Updated 2014-07-01 09:22:04 by dbohdan

Richard Suchenwirth 2004-11-18 - Checking conditions is a frequent operation in coding. Absolutely intolerable conditions can just throw an error:
   if {$temperature > 100} {error "ouch... too hot!"}

Where the error occurred is evident from ::errorInfo, which will look a bit clearer (no mention of the error command) if you code
   if {$temperature > 100} {return -code error "ouch... too hot!"}   

If you don't need hand-crafted error messages, you can factor such checks out to an assert command:
 proc assert condition {
    if {![uplevel 1 expr $condition]} {
        return -code error "assertion failed: $condition"

Use cases look like this:
   assert {$temperature <= 100}

Note that the condition is reverted - as "assert" means roughly "take for granted", the positive case is specified, and the error is raised if it is not satisfied.

Tests for internal conditions (that do not depend on external data) can be used during development, and when the coder is sure they are bullet-proof to always succeed, (s)he can turn them off centrally in one place by defining
 proc assert args {}

This way, assertions are compiled to no bytecode at all, and can remain in the source code as a kind of documentation.

If assertions are tested, it only happens at the position where they stand in the code. Using a trace, it is also possible to specify a condition once, and have it tested whenever a variable's value changes:
 proc assertt {varName condition} {
    uplevel 1 [list trace var $varName w "assert $condition ;#"]

The ";#" at the end of the trace causes the additional arguments name element op, that are appended to the command prefix when a trace fires, to be ignored as a comment.

 % assertt list {[llength $list]<10}
 % set list {1 2 3 4 5 6 7 8}
 1 2 3 4 5 6 7 8
 % lappend list 9 10
 can't set "list": assertion failed: 10<10

The error message isn't as clear as could be, because the [llength $list] is already substituted in it. But I couldn't find an easy solution to that quirk in this breakfast fun project - backslashing the $condition in the assertt code sure didn't help. Better ideas welcome.

In any case, these few lines of code give us a kind of bounds checking - the size of Tcl's data structures is in principle only bounded by the available virtual memory, but runaway loops may be harder to debug, compared to a few assertt calls for suspicious variables:
 assertt aString {[string length $aString]<1024}

 assertt anArray {[array size anArray] < 1024*1024}

FPX notes that assert(), in the C and C++ programming languages, is a debugging aid during development. Assertions are usually disabled in production code. When the NDEBUG preprocessor symbol is defined, assertions are not evaluated.

Tcllib's control::assert is similar, in that assertions can be enabled and disabled.
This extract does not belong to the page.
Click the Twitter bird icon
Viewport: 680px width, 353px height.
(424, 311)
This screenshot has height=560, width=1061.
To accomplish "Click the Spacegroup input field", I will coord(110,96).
In that light, assertions should only be used for "sanity checks," to validate the developer's logic and algorithms under development. Error conditions that might reasonably occur at runtime, such as the failure to open a file, or the aforementioned example of excessive ambient temperature, should be handled by a regular error.

NEM There is a good quote about assertions that I can't find now. It is something to the effect of "If I use a safety net (assertions) during debug, when nothing depends on the code, why would I then remove this safety net in production code, where the cost of errors are much much greater?" The idea being that asserts are meant to catch critical logic errors in code, and so you definitely do want to catch these in production code as quickly as possible. Removing assertions from production code is a performance optimisation, which should only be done if you are sure you have eliminated all bugs (i.e. never). Unless you are putting asserts into the middle of performance-critical loops, then there is really little performance hit from leaving them enabled.
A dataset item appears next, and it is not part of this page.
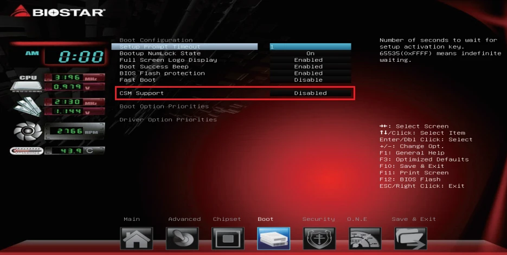
Task: Toggle the Bootup NumLock State value
Action: click(310, 54)
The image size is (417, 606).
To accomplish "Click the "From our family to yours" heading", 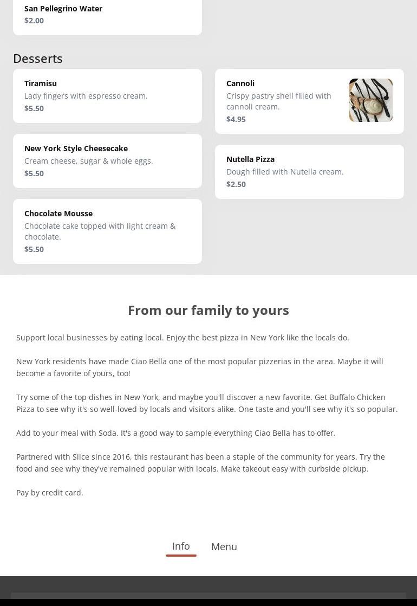I will [x=209, y=310].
[EPSJ] Some assertions can transform O(log(n)) algorithms in O(n) or worse. In those cases removing assertions is production runs is not only an optimisation. This is particularly true when you check a data structure consistency at the beginning and/or end of procedures. Assertions are important to catch bugs in complex data structures, but need to be bypassed after validation.

Sarnold I usually bind assertions with custom errors, this way:
proc assert {cond {msg "assertion failed"}} {
    if {![uplevel 1 expr $cond]} {error $msg}

# example
assert {$argv==1} "usage : myscript.tcl filename"

Then I can manage error strings from a error (catch) handler that adds further information for the user. However, it is more of sugar for error-handling and these assertions are not meant to be disabled for production code.

Tcllib has a control::assert with more bells and whistles.